For the scratches on the armour I painted them with Fire Dragon Bright then lined in the scratches with a 1:1 mix of Rhinox Hide and Black. I wished to add some flames and chequered patterns to the armour. To me there is no quick way around free hand details. It requires a fine detailed/ 000 brush,thinned down paint, a steady hand and patience as it may take a while and you'll need to paint the details in several layers due to the paint being thinned down. Finally practice practice and more practice!!!

For the Axe I base coated the axe with Boltgun Metal then shaded it with Nuln Oil. I glazed certain areas with Agrax Earthshade and Seraphim Serpia. The other areas were glazed with Drankenhof Nightshade. The shades were thinned with Lamia Medium as it's always better to glaze in layers because you can always add more, not take away. The highlight and scratches were painted whit thinned down Mithril Silver.

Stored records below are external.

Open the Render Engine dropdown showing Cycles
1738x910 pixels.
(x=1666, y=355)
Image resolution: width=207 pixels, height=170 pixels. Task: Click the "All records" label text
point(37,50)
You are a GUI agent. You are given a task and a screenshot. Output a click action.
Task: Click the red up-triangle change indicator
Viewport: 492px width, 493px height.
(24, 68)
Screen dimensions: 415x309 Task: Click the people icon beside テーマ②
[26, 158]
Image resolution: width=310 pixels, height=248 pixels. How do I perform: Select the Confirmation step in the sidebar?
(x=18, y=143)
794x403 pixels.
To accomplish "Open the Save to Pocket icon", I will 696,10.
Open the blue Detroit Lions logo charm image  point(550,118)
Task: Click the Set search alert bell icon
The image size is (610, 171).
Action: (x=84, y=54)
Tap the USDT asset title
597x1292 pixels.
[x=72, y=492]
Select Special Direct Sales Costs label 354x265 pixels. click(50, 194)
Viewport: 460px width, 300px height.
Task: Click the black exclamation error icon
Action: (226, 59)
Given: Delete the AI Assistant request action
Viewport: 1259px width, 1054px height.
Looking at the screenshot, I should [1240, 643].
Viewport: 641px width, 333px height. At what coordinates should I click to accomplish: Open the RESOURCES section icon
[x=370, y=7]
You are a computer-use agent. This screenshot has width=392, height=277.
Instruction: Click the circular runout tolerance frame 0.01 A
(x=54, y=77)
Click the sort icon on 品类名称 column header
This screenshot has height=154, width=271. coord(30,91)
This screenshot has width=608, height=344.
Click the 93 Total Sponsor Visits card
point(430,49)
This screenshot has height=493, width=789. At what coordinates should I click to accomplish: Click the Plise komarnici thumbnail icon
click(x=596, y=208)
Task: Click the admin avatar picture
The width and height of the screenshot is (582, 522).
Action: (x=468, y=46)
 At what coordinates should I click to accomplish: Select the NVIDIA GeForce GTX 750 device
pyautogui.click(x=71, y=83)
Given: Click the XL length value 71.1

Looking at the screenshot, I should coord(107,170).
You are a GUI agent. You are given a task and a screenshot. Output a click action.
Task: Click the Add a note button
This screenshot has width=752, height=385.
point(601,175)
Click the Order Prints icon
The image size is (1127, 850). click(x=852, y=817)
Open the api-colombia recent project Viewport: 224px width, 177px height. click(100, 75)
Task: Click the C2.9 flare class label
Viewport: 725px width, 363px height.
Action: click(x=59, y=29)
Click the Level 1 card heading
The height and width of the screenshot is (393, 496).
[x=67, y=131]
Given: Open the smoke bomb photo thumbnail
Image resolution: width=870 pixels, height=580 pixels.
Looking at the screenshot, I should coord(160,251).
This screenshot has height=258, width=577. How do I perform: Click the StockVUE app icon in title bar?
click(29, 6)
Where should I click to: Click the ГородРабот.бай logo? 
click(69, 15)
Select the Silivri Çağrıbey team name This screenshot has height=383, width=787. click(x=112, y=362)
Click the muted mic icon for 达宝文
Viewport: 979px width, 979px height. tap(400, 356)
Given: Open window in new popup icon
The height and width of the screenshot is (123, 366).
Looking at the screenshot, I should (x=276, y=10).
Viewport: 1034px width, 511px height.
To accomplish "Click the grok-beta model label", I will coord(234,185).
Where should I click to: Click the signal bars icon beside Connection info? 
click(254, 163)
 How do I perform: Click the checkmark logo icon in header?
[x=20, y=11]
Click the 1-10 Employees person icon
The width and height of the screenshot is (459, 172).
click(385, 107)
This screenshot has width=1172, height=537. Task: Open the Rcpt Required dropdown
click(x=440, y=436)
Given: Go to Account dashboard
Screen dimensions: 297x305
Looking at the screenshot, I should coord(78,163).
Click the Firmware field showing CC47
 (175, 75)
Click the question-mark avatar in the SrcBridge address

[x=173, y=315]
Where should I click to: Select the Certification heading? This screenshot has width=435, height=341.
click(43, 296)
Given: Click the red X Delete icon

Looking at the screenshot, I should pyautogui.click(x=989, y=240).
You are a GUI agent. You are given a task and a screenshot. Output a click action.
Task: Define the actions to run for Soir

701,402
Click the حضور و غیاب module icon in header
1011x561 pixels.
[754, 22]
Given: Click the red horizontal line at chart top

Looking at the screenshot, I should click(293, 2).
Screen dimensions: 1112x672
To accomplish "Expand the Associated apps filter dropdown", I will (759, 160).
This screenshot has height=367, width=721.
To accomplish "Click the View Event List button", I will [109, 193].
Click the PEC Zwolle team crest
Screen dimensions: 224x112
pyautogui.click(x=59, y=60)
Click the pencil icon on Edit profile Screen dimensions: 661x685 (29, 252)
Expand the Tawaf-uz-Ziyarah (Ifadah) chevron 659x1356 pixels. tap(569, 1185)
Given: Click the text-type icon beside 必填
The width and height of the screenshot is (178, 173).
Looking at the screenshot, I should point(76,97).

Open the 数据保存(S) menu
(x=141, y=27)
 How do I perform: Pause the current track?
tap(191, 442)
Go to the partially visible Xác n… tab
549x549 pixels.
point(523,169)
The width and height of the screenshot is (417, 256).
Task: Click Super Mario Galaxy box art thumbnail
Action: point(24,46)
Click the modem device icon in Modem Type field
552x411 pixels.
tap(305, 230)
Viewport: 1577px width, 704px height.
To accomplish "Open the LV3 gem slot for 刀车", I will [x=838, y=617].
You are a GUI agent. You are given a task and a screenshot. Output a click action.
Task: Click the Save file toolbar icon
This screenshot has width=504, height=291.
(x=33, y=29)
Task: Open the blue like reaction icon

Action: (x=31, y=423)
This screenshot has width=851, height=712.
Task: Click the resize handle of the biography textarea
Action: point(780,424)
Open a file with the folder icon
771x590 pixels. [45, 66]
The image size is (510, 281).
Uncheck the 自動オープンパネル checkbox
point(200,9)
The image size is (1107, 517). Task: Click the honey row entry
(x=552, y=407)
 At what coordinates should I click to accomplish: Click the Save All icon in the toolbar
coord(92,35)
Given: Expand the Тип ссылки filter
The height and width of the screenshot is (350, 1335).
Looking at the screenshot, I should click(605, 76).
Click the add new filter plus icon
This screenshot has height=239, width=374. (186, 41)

Speaking of Silver. I thoroughly recommend the new metallic paint Stormhost Silver as it has the same shade as Mithril Silver and has great coverage for a layer paint.

The Dragon Skull was the element I had a long thought about because I really liked the version painted by Eavy Metal and wanted to stick closely to that scheme. In the end I decided to base coat the skull with Zandri dust with another layer of Ushabti Bone. Glazes of Agrax Earthshade, Seraphim Serpia, Nuln Oil and Carroburg Crimson were used to achieve the variations of colour on the skull. As you can imagine it took me quite a while but I got there eventually. After that it was only a matter of highlighting the skull and add in the scratches.

One important element of a miniature that often gets neglected is the base. The base should add to the story of the mini whilst not overpowering it. It would be weird for someone to compliment the base before the model unless it's a diorama.

I constructed the base with cork board and sealed up the gaps and seams with Milliput. Sand was glued onto the base, making sure to cover the seams in the layers of cork board. Then I applied two layers of watered down PVA glue over the base to seal the cork board.

Overall all it took me quite a while to paint this mini but the outcome was well worth the time. Painting one element at a time made it more enjoyable as I could see results more quickly, motivating me to progress with the next element. This is the largest infantry character model I've painted so far and I think after this I will be painting more. I really hope you all like this model as much as I enjoyed painting it.